**WHAT YOU NEED TO DO:**
Begin at the line that has "How do I perform: Click the red" and stop after the line that has "[1161, 283]". Write out those lines again in full, shifting every coordinate in the answers up by 83.

**EXERCISE INPUTS:**

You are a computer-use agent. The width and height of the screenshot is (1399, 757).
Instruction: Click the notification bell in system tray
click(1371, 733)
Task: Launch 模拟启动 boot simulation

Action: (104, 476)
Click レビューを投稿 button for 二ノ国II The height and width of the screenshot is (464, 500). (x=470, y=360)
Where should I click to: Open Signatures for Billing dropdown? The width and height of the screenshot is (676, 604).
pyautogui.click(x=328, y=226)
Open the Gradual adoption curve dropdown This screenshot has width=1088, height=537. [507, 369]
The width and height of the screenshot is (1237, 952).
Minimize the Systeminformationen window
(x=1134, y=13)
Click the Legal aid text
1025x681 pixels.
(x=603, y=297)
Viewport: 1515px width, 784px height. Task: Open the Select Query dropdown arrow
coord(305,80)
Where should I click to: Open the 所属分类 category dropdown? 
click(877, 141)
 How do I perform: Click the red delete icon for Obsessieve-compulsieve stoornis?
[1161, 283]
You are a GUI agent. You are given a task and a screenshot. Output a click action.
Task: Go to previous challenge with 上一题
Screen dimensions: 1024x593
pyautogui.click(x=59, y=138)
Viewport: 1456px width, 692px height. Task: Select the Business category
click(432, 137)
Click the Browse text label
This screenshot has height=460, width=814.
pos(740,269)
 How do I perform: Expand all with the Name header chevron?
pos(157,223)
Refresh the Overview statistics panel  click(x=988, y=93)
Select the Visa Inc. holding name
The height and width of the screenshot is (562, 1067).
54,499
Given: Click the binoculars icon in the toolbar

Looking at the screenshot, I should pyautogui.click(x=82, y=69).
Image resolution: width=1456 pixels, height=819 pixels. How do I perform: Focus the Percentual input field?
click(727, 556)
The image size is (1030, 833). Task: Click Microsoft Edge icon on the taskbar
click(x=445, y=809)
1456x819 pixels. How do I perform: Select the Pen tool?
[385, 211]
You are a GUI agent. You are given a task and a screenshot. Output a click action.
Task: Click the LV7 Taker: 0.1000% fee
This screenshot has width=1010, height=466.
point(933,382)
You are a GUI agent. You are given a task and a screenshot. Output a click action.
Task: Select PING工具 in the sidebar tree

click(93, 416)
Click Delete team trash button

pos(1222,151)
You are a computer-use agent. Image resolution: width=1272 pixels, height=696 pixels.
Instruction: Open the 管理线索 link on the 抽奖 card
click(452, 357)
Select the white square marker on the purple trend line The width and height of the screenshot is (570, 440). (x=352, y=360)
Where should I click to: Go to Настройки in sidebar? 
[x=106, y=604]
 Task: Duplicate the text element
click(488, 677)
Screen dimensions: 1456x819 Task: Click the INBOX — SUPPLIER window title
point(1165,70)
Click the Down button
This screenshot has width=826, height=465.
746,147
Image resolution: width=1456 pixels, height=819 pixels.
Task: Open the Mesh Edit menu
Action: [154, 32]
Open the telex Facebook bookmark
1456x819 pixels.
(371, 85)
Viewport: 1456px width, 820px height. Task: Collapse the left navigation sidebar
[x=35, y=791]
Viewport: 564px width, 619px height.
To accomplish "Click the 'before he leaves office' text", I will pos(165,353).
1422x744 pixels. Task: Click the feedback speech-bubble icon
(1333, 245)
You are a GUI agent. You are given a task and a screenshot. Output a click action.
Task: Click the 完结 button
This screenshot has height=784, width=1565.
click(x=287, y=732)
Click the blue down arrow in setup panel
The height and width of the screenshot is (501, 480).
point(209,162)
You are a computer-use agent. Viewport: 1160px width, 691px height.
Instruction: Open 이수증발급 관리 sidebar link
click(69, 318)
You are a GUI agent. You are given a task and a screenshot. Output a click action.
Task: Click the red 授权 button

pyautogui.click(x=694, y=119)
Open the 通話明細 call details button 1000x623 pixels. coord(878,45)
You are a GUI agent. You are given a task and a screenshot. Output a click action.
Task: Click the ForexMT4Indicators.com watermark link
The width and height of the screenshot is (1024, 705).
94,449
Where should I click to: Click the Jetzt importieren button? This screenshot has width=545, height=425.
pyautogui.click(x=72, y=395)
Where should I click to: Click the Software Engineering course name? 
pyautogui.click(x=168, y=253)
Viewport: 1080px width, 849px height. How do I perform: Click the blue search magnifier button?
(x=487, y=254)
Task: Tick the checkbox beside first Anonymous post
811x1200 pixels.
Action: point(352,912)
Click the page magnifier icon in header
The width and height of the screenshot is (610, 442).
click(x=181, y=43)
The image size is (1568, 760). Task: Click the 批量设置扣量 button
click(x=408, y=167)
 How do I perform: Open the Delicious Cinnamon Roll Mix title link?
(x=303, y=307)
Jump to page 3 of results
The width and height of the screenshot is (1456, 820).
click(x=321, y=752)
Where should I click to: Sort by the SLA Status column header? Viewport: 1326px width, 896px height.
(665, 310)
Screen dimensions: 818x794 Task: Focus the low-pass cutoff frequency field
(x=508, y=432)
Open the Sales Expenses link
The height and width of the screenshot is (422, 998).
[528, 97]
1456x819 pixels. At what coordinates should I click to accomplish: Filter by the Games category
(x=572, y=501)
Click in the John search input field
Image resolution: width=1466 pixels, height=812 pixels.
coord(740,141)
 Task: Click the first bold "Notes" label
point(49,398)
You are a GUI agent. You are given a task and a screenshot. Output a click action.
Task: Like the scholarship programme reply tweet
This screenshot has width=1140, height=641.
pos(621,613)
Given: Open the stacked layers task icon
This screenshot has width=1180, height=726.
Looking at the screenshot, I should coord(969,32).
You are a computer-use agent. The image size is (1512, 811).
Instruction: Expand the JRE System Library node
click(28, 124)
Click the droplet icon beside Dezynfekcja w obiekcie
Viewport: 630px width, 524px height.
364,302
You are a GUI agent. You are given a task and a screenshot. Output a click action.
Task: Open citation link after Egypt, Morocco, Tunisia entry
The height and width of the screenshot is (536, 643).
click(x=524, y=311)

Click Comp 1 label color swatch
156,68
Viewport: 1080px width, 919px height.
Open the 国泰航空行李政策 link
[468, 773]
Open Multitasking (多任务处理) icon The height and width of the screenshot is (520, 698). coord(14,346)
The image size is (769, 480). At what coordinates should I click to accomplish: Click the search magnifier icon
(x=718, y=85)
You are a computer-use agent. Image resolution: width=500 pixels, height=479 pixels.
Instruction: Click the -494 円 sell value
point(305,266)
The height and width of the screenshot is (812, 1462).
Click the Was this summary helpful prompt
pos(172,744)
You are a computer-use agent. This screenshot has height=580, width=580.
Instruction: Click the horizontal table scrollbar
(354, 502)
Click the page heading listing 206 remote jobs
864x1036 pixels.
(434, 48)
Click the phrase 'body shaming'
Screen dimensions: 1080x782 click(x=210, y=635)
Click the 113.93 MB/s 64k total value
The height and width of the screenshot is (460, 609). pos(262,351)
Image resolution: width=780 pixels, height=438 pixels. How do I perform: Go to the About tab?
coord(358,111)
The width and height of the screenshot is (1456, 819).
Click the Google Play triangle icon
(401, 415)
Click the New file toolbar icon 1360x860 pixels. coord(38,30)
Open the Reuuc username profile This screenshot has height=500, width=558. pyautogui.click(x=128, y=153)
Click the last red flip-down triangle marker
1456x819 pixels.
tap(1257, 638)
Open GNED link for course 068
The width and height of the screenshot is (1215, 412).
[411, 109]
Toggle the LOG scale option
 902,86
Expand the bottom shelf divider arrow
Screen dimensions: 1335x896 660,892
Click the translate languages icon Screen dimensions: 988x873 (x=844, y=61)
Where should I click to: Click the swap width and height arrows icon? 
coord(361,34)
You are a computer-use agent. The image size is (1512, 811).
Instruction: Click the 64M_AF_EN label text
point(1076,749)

**FINAL RESULT:**
 How do I perform: Click the red delete icon for Obsessieve-compulsieve stoornis?
[1244, 366]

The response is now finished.